Pierce Brosnan and Roman Polanski team up in 'The Ghost Writer'
For decades now, understandably, Polanski’s personal life has threatened to overwhelm his films. The attention paid to his history is always a consideration that actors have to grapple with before they decide to come on board one of his films, and in this regard Brosnan’s no different. But he is careful with his words on the subject.
“I knew of this turbulent, brilliant life of his and I was enthralled and intrigued by the opportunity to play in this film. And then the experience of it was very satisfying,” he says.
“You have to be on your game with Polanski. He is all encompassing on the set, he has his finger in every aspect of the production, including the sets and costumes, almost the weather. He wanted bad weather and he got bad weather.”
Brosnan first heard that Polanski was considering him for the role of Lang when he was in London promoting ‘Mamma Mia.’
“Why do people laugh whenever I mention that film?” Brosnan asks with a wry smile.
“A political thriller was the last thing I was thinking of when the offer arrived, so I eventually met with Polanski and my first question to him was, ‘Am I playing Tony Blair?’ He said no, however all roads seem to point to one man only.
“So I looked at Tony Blair and his public persona, and then I took my other cues from the book on which the screenplay is based.”
There’s no doubt that the fictional film contains explosive similarities to the political realities that the U.S. and Britain lived through during the Bush administration and the Blair era. But working with a director who has been praised and vilified in roughly equal measure meant that there was no space to take anything for granted.
“You have the life of this director on the one side and you have the life of Tony Blair on the other. It makes for interesting drama. You have a lot to choose from,” Brosnan says.
It helps that Brosnan has actually met Tony Blair and his wife Cherie and got a glimpse of the security bubble they lived (and continue to live) in.
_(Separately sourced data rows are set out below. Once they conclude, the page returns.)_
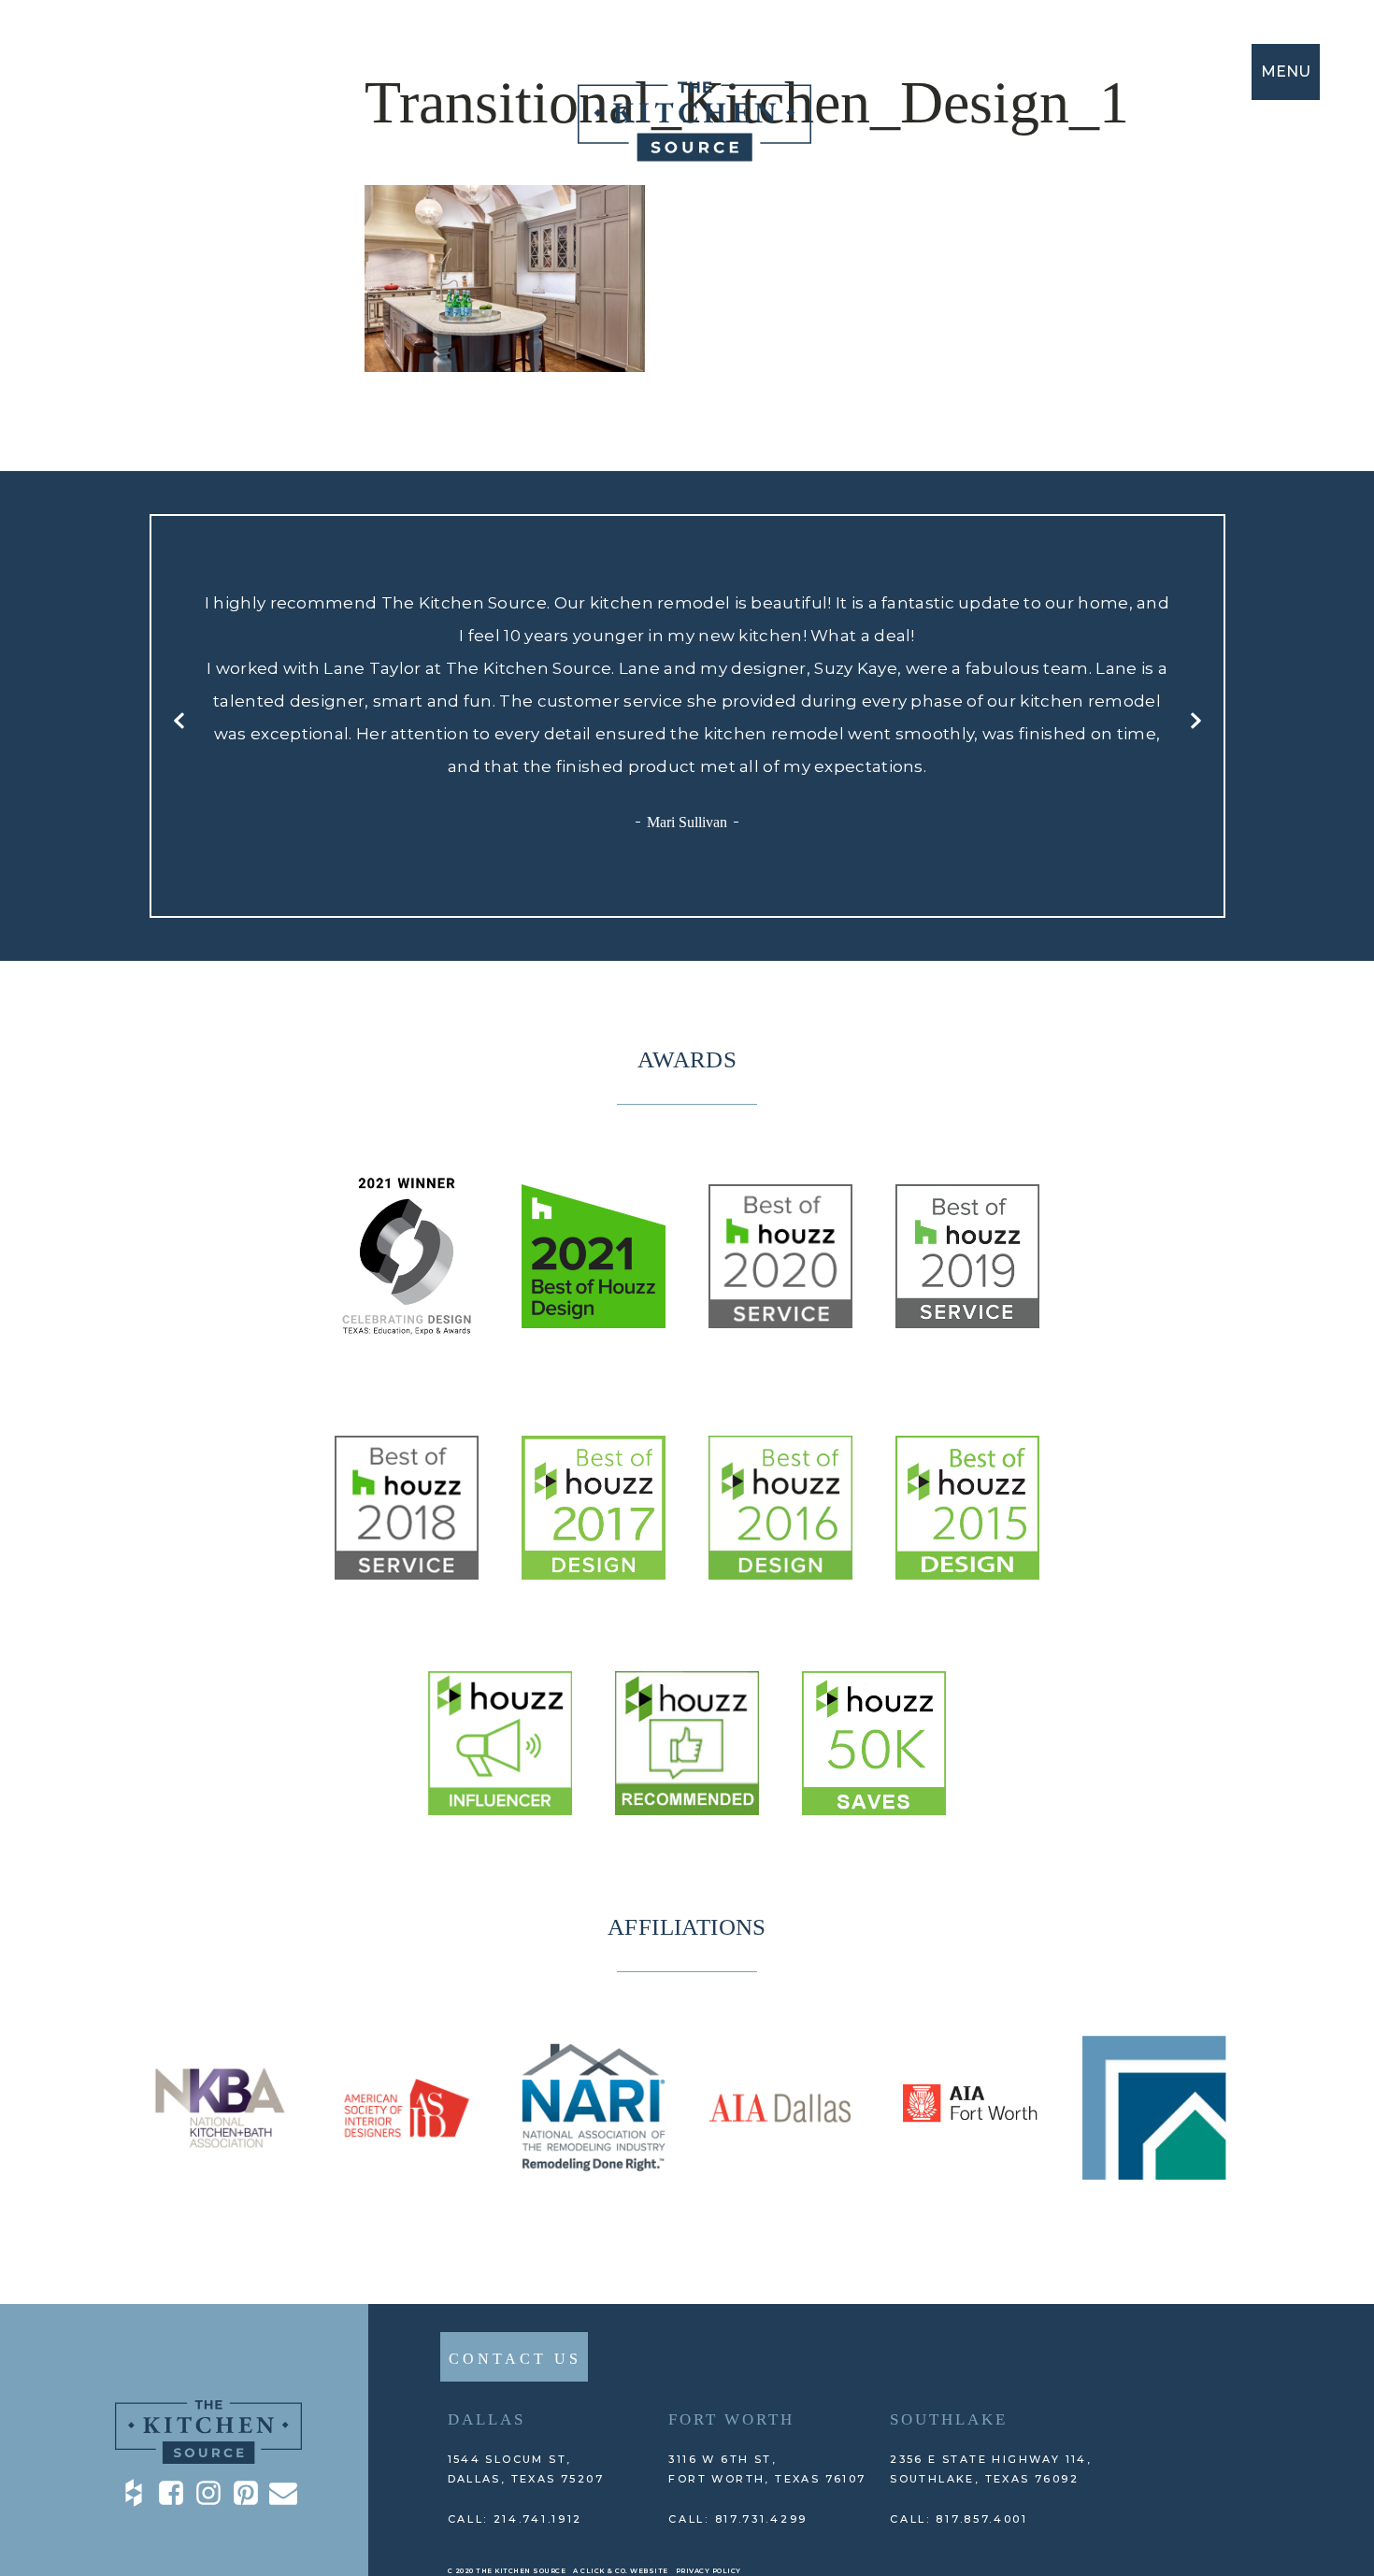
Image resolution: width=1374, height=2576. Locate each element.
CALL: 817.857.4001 (959, 2519)
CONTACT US (515, 2359)
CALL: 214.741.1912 (515, 2519)
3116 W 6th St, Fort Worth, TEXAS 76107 (767, 2469)
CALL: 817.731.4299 (738, 2519)
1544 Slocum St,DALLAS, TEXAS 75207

“I met Blair once and he was very charming, as was his wife. But I’ve lived in America for many years now and I don’t really pay deep attention to the politics of Britain,” Brosnan says.
“But Blair seemed to sweep into office with great expectations and then fell by the wayside. That’s just the observation I made from my shallow perspective on his life.”
In ‘The Ghost Writer,’ what looks like a private resort where the former prime minister has retired to is actually a nest of vipers at the end of Cape Cod. (The film was made in Germany, due to the fact that Polanski is a fugitive from the U.S. court system).